Return all lines in the material below that contain "computer".

#####

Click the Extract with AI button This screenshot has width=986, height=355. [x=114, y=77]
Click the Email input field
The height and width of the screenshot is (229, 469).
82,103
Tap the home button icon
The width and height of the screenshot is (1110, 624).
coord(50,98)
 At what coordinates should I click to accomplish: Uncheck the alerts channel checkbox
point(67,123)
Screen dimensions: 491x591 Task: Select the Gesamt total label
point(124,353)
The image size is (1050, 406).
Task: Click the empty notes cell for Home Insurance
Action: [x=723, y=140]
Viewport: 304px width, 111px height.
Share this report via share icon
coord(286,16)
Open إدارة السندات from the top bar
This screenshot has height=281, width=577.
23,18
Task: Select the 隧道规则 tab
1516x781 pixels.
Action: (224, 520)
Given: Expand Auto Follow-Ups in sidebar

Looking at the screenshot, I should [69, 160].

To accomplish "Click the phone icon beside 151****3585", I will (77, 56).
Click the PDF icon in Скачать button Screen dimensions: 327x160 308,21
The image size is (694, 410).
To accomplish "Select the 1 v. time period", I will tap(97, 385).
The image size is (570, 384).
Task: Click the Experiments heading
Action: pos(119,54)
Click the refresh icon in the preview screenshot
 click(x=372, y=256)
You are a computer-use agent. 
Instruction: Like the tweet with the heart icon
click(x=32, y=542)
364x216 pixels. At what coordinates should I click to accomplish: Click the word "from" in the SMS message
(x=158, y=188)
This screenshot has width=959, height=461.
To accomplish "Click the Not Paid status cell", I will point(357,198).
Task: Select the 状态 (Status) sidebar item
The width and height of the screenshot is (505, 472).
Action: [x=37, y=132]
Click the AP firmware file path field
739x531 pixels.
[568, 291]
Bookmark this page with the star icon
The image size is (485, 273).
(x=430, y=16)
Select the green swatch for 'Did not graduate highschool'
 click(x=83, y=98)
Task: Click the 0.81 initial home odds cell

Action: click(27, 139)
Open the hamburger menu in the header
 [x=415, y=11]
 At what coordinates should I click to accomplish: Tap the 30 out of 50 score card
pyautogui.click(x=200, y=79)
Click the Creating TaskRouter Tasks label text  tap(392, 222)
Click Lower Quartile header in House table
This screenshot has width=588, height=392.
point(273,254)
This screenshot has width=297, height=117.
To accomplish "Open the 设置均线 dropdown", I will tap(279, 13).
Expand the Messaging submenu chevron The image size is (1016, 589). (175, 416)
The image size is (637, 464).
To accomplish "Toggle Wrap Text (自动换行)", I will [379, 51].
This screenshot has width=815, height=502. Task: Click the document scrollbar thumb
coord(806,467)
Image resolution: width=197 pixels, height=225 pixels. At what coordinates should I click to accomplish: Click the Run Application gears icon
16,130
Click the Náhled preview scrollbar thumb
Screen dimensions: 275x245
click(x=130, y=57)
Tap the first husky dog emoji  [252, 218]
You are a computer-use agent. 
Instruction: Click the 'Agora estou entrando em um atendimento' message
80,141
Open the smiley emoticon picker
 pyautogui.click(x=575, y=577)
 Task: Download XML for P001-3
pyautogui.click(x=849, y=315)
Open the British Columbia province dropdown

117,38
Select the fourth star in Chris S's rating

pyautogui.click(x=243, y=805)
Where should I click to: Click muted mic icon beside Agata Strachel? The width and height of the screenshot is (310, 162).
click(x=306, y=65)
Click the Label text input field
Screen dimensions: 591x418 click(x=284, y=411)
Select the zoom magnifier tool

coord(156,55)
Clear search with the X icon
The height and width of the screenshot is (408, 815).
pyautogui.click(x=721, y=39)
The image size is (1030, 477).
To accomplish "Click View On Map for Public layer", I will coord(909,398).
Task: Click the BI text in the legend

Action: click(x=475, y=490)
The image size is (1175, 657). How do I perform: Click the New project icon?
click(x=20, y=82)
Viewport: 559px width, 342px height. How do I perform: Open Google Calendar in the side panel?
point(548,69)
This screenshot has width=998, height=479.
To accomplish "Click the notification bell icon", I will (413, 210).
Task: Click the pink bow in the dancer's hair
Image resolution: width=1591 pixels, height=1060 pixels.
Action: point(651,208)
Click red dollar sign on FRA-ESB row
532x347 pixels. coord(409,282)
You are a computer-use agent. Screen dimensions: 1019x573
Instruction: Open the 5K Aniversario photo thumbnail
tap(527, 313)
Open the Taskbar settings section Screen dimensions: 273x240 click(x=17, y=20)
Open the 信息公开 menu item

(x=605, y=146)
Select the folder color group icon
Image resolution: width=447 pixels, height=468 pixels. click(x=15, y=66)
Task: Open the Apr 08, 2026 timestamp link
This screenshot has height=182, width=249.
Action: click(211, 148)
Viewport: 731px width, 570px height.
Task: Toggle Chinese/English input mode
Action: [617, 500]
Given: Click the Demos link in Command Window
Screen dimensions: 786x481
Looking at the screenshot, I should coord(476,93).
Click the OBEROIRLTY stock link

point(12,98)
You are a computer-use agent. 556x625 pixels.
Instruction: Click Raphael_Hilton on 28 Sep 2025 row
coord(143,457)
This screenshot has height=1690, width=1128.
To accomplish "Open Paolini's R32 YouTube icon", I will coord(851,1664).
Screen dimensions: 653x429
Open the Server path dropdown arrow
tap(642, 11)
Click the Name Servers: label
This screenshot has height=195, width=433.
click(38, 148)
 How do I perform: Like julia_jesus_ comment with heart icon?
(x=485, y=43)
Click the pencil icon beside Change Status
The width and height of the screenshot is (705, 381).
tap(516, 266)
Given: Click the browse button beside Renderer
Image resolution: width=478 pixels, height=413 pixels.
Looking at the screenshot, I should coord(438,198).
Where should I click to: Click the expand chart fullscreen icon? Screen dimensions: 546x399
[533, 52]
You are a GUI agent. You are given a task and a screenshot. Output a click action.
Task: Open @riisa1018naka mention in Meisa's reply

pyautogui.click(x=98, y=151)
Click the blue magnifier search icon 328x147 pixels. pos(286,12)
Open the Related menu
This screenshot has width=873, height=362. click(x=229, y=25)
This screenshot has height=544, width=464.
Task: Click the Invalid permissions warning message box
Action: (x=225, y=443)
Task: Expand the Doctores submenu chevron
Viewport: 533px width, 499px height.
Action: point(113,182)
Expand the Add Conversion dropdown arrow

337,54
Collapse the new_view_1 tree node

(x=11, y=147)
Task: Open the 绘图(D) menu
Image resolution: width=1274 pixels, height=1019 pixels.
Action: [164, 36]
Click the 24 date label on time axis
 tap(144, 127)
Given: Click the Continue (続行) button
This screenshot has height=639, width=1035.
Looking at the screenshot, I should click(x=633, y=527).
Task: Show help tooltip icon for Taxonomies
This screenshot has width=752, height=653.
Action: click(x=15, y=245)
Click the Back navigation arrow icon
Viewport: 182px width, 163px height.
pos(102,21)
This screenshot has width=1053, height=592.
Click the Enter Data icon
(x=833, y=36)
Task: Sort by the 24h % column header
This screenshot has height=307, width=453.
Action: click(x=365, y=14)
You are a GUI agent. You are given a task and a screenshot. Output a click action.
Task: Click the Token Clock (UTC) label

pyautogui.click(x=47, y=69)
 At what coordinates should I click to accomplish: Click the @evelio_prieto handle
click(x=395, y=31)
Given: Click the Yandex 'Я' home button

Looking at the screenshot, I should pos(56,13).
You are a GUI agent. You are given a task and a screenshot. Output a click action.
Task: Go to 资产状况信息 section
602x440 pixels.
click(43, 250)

#####

COMPLETED EXERCISE:
You are a computer-use agent. 
You are a computer-use agent. 
You are a computer-use agent. Screen dimensions: 1019x573
You are a computer-use agent. 556x625 pixels.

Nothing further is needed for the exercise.